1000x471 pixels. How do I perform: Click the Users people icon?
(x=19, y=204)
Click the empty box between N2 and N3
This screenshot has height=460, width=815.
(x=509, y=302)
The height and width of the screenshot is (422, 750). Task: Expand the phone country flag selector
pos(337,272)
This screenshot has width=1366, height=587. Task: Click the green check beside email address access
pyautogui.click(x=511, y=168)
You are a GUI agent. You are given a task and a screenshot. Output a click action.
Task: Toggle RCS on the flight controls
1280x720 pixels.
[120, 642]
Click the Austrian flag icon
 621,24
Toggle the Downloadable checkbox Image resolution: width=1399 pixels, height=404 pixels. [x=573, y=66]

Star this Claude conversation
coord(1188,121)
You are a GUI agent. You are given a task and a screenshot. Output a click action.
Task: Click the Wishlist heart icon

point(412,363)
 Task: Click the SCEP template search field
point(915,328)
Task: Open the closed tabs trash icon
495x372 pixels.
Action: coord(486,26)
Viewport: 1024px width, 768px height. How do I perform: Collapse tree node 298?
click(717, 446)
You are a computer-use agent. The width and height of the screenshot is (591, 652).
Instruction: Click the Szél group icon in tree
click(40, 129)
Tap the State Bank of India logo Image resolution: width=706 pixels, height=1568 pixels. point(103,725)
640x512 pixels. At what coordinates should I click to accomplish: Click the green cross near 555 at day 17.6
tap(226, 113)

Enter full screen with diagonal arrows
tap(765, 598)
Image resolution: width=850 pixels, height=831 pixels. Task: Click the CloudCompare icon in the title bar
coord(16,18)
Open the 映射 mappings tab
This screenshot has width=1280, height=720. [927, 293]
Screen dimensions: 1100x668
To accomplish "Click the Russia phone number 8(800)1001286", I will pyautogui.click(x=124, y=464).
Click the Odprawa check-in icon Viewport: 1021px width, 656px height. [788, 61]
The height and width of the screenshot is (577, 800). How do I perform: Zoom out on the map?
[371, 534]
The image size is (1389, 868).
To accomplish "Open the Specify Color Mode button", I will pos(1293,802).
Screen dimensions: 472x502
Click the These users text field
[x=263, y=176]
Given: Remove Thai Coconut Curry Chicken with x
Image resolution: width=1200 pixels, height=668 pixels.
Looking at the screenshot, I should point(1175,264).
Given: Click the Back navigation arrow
_ _ _ _ _ _ _
The expected answer is an exact copy of the lines beginning at the one with "Image resolution: width=1200" and running to the end of the entries above.

▸ **Solution**
Image resolution: width=1200 pixels, height=668 pixels.
Looking at the screenshot, I should point(1175,264).
Given: Click the Back navigation arrow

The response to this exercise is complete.